Gemini Advanced (2/4)
Gemini also chose appropriate evaluation metrics with good reasoning. The code it provided covered basic model training, cross-validation, and evaluation. However, it did not exclude categorical variables from the data frame, leading to an error when running model training locally. When I asked it to generate code for hyperparameter tuning, it first failed with some error message in the chatbot interface, then provided code with clear syntax errors… (Unfortunately, Gemini is the least stable AI tool out of the three throughout my tests.)
Therefore, I gave it 2 out of 4 points.
Final Results
In this round of ML assistant competition, the winner goes to …🥁 ChatGPT-4o!

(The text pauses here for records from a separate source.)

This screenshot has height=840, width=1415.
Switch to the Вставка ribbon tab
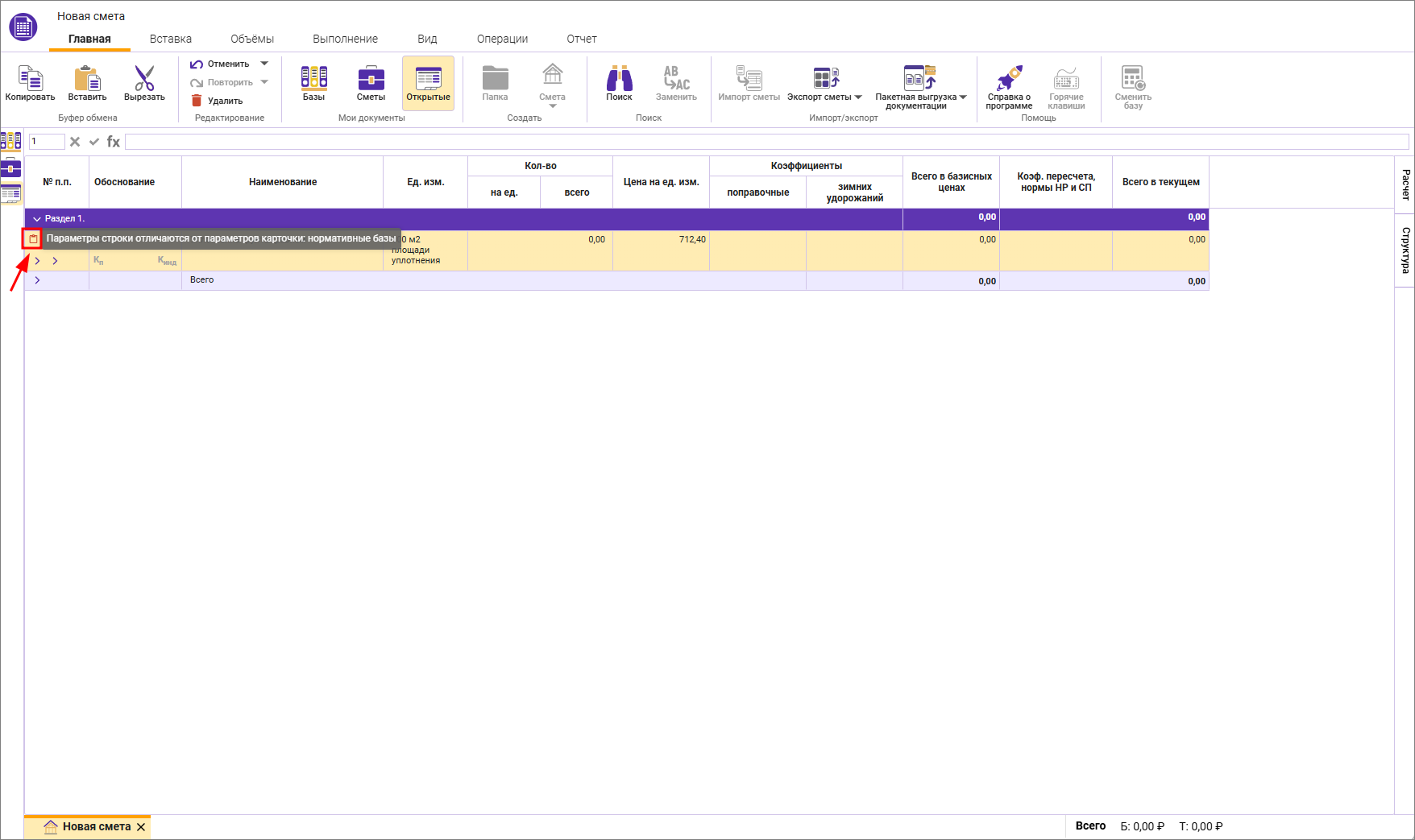pos(171,39)

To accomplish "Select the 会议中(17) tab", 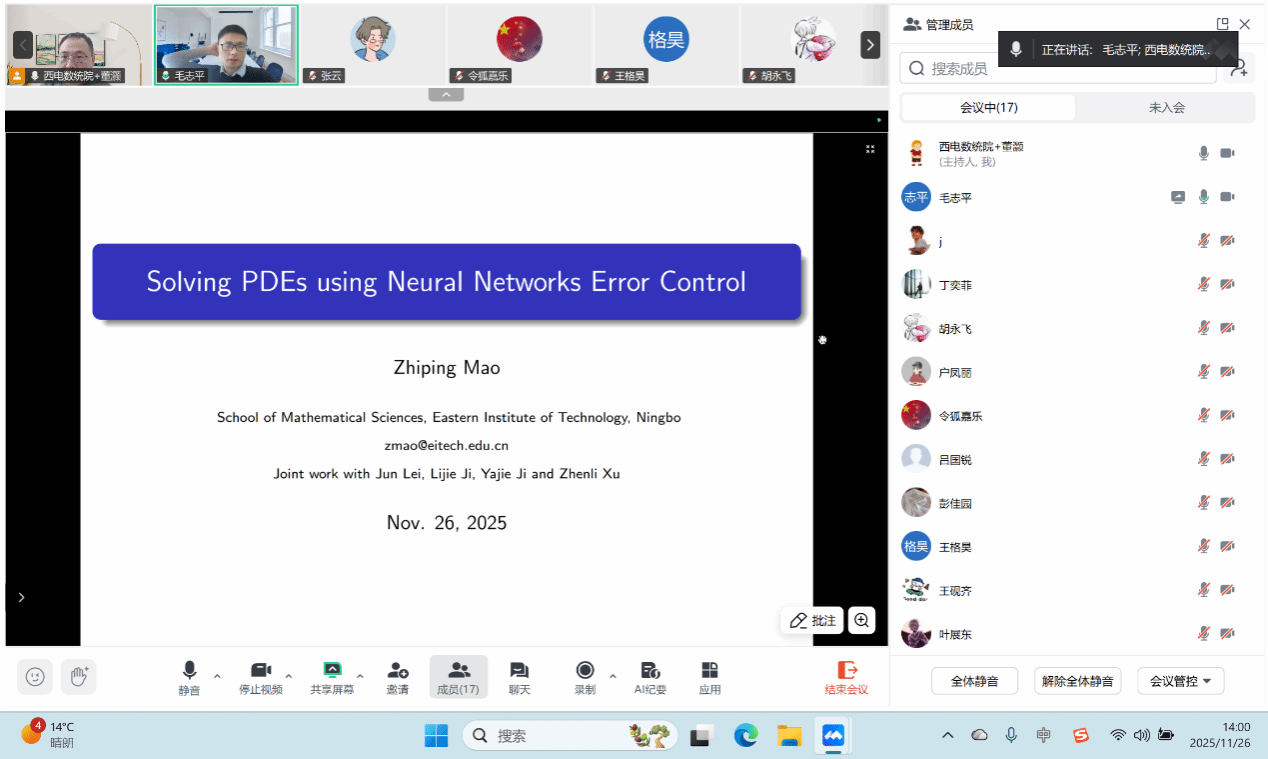I will coord(988,108).
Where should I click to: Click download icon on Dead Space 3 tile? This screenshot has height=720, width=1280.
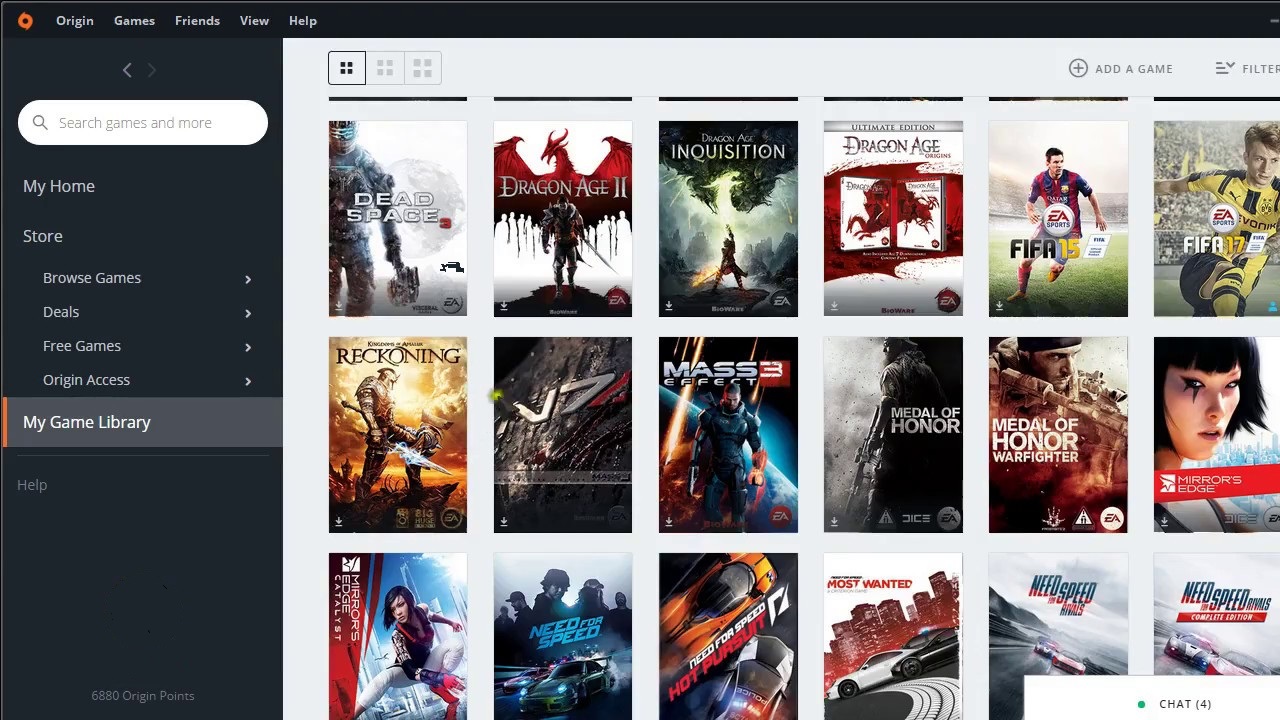tap(339, 306)
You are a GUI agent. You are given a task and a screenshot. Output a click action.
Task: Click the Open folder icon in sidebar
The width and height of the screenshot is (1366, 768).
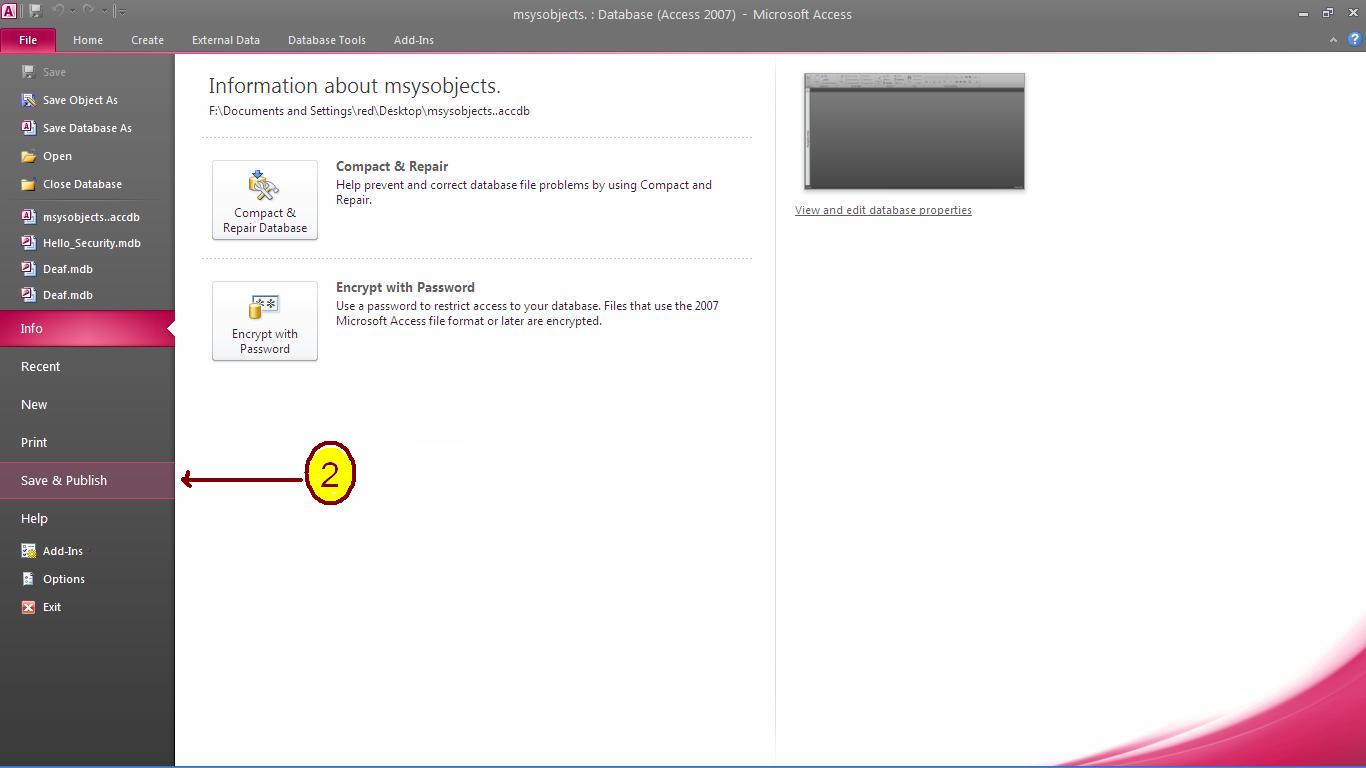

This is primarily due to its high accuracy in code generation during model training and evaluation. Meanwhile, all three tools demonstrated strong capabilities in feature engineering and model selection.
That being said, AI tools still have many limitations in assisting with machine learning:
- They excel at suggesting new features, recommending models, and generating code, but integrating these steps into a seamless process remains a challenge.
- Moreover, human expertise is still crucial today in machine learning. If you are not aware of the necessity of handling an imbalanced dataset, you will miss that step by simply following ChatGPT’s script. Similarly, Claude’s data leakage issue due to its inappropriate feature engineering setup is another perfect example of where human expertise remains indispensable.
In summary, AI tools, particularly ChatGPT-4o, make excellent brainstorming partners for generating new features, exploring various model options, and crafting evaluation strategies. However, human expertise is still strongly required to build robust and effective machine learning models.